Redis Cluster and Sentinel
Sentinel provides high availability: monitoring, automatic failover, configuration provider. Minimum 3 sentinel instances. Redis Cluster shards data across multiple nodes (up to 1000), supports online resharding, many clients support cluster protocol. Data distribution via hash slots, MOVED/ASK redirections. For most use cases, single instance with replication and Sentinel suffices until massive scale needed.

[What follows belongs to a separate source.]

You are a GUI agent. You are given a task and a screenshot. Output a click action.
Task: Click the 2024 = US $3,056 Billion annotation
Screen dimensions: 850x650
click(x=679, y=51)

Monitoring and Performance Tuning
Use redis-cli --stat (real-time stats), INFO (all server info), SLOWLOG GET (slow commands). Memory optimization: use hashes for small objects, enable ziplist for small sorted sets. Monitor with RedisInsight (GUI), Prometheus Redis exporter, or Datadog integration. Tune Linux OS: vm.overcommit_memory=1, disable THP (transparent huge pages), increase somaxconn. Set appropriate maxmemory (70-80% of RAM) to leave room for background save operations.
Conclusion
Redis is incredibly versatile - start with simple key-value caching, then explore data structures as needs evolve. Use TTLs to control memory, implement proper error handling for connection failures, and always consider persistence requirements for your use case.